Identification of Tumor Antigens and Immune Subtypes in Hepatocellular Carcinoma From a Multiomics Perspective

Background

Immunotherapies including immune checkpoint inhibitors and tumor antigen based vaccines have revolutionized cancer treatment. However, immune signatures of hepatocellular carcinoma (HCC) have not been thoroughly studied from a multiomics perspective.

Aims

In this study, we aimed to identify the potential tumor antigens and immune subtyping for HCC using multiomics data.

Methods and Results

The study included 159 HCC patients with genome, transcriptome, proteome, and phosphoproteome data.

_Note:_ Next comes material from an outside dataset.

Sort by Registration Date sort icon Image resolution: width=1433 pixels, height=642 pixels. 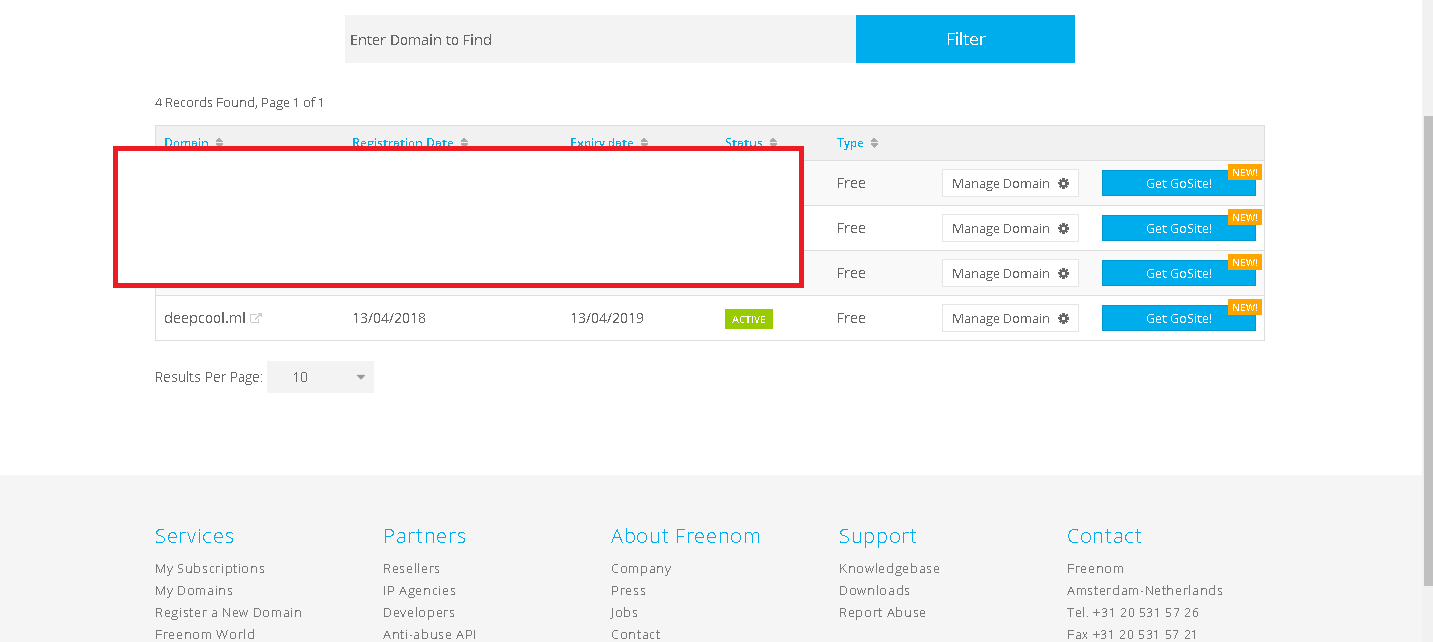point(464,143)
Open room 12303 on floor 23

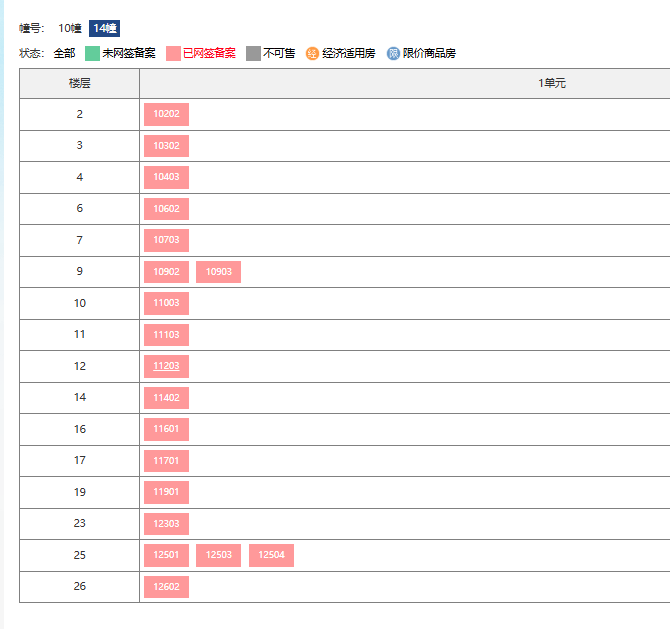(x=166, y=523)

Two potential tumor antigens, ZNF831 and SYNE1, showed significant superior prognostic effects and positive correlations with antigen presenting cells, which provided promising candidates for the development of tumor antigen-based mRNA vaccine. A multiomics clustering using the most variable tumor antigen genes of transcriptome, proteome, and phosphoproteome was performed, resulting in two HCC subtypes with distinct clinical and molecular features. In order to further explore the complex tumor microenvironment, we implemented an immune subtyping using 30 most important immune-related features generated from the random forest algorithm. Four immune subtypes were constructed, which exhibited diverse molecular attributes including immune cell activities, angiogenesis, cell proliferation, and the expression of tumor antigen genes, immune checkpoints, and immunogenic cell death modulators.

Conclusion

In summary, we found two potential tumor antigens, ZNF831 and SYNE1, and identified four immune subtypes of HCC with distinct molecular features. Our study provides novel insights into the development of cancer vaccine and precision medicine of immune oncology in HCC, which may benefit clinical practice in the future.